Special Correspondent

`A deal to stop India from developing thorium technology?'


  • We will scrutinise what comes of the bill in negotiations
  • Mamata's political stir has no local support

    AHMEDABAD: The Communist Party of India (Marxist) will not allow the United States to subvert India's indigenous efforts to move from using uranium to thorium as fuel for its fast breeder nuclear reactors, Polit Bureau member and MP Sitaram Yechury said on Saturday.

    Mr. Yechury declined to make any comment on the bill on the nuclear deal between the two countries as passed by the U.S. House of Representatives. "We will articulate our views if we see that the final draft of the deal failed to meet the assurances given by the Prime Minister [in Parliament] in protecting the national interest."

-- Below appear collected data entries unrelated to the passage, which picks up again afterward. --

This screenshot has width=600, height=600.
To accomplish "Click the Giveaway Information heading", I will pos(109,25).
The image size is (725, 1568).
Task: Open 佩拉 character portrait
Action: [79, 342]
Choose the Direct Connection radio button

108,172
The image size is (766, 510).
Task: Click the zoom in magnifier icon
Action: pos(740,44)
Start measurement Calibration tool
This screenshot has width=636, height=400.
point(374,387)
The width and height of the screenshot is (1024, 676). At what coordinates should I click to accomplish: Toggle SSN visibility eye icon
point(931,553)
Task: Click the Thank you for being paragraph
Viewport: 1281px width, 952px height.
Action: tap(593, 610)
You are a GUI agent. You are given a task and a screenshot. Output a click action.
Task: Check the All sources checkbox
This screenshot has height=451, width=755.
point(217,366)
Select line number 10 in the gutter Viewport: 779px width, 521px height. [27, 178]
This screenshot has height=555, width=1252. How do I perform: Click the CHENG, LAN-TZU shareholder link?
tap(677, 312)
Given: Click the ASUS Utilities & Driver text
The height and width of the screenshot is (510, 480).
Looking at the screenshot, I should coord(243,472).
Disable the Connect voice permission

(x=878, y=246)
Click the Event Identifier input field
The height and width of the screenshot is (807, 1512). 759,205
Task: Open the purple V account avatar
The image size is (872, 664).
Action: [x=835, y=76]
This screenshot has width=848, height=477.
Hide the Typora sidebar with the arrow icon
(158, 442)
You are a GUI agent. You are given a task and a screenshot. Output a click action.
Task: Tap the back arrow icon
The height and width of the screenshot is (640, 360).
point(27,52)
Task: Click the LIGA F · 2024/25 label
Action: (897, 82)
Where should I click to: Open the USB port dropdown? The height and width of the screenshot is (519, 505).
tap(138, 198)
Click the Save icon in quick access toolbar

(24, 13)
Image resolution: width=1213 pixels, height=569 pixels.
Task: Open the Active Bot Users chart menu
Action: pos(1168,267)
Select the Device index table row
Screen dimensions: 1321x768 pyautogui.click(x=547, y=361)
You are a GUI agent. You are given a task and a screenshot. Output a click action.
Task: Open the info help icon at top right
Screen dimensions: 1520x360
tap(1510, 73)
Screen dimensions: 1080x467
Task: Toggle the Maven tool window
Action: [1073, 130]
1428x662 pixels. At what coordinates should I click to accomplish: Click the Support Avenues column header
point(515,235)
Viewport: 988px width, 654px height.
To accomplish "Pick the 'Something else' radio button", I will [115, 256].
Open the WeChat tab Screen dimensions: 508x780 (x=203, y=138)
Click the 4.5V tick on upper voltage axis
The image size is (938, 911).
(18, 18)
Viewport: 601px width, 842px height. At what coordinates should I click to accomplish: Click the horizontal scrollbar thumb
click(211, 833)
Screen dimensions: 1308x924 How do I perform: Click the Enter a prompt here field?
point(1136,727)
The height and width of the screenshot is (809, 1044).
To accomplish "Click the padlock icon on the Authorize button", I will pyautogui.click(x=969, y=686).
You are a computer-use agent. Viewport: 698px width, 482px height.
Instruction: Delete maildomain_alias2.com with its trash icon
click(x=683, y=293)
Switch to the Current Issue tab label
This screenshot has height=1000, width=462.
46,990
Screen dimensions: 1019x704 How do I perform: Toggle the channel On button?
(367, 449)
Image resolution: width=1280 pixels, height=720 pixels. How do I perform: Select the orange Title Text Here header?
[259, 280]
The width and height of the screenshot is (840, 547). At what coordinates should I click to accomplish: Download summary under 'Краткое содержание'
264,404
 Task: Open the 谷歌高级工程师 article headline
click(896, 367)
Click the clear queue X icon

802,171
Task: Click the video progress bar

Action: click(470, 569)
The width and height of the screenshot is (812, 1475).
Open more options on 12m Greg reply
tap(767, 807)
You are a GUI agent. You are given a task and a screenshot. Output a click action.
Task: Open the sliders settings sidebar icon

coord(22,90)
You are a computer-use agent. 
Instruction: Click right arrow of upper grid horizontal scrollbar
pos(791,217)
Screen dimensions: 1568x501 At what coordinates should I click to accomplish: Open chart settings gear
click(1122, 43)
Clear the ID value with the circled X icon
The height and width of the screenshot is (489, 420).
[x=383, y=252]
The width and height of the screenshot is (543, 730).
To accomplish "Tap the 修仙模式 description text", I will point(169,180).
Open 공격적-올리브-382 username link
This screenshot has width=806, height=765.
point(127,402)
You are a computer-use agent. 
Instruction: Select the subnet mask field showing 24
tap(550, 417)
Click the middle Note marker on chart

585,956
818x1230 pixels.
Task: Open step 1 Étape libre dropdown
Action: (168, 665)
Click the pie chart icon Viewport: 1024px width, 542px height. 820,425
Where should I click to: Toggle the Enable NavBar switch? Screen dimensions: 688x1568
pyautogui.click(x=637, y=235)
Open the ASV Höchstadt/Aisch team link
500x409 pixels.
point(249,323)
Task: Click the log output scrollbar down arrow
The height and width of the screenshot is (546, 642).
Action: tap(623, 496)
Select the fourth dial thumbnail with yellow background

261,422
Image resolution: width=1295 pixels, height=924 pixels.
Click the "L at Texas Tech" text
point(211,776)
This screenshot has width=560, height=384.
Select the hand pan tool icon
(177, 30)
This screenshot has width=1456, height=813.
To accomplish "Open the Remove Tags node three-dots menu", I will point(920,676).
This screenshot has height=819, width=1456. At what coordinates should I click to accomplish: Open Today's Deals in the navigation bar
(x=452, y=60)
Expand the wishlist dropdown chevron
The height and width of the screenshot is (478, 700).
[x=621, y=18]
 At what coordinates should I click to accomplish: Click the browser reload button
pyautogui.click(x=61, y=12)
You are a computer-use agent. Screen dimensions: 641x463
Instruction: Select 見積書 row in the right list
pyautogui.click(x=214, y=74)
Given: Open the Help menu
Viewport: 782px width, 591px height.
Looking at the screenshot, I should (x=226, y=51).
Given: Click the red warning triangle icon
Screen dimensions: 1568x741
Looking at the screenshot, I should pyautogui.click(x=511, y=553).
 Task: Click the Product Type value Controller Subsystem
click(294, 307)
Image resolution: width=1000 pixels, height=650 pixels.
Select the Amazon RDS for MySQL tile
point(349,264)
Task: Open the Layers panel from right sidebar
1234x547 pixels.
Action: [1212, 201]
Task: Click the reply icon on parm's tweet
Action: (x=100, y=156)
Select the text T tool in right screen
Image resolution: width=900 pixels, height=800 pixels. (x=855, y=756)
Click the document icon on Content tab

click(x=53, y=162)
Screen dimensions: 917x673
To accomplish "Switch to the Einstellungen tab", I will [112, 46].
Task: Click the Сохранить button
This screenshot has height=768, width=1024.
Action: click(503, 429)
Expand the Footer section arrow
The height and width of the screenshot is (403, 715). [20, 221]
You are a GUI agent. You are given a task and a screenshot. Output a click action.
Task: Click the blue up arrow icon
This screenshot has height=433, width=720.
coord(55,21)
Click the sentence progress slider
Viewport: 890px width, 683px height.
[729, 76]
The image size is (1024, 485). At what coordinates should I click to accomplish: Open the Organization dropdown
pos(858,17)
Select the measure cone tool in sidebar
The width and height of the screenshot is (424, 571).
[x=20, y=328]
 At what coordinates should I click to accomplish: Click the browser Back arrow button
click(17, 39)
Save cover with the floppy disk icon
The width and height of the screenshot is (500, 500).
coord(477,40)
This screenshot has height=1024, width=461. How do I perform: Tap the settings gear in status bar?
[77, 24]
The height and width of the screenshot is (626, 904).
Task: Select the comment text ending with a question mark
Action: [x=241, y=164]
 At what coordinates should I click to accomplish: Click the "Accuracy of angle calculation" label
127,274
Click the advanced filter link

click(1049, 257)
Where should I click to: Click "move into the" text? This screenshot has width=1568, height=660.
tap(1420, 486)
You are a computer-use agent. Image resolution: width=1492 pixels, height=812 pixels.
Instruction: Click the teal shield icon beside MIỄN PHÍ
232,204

    Pointing out that India possessed 30 per cent of the world's thorium deposits, he said no country wanted it to develop its own technology to use thorium for its reactors. For, that effort would make India self-sufficient or even surplus in nuclear fuel. He wondered whether the U.S. deal was to prevent India from developing its indigenous technology on thorium.

    "Rare honour"

    Mr. Yechury was here at the invitation of the Indian Institute of Management, Ahmedabad, to address a session on `Indian Social and Political Environment' to first year students of the postgraduate management programme. It was a `rare honour' to be invited to the premier institution, he said adding that in the present global economic scenario, leftist ideologies could not be ignored.

    Later he spoke to the media and addressed a public meeting as part of Bhagat Singh birth centenary celebrations.

    The CPI(M) was not happy with the U.S. bill particularly its "non-binding" clauses. "If they are non-binding, why were they written at all," he asked.

    "We will very closely scrutinise what comes of it in the hard negotiations between the two countries now. We will also closely watch India's stand on Iran."

    In a frontal attack on Trinamool Congress leader Mamata Banerjee, who is on a hunger-strike against the West Bengal Government's decision to allocate 997 acres of land at Singur for a Tata car project, Mr. Yechury said it was "purely a political agitation" propped up by "outsiders" without local support. The compensation offered by the CPI(M) Government for land acquisition was "the best in the world."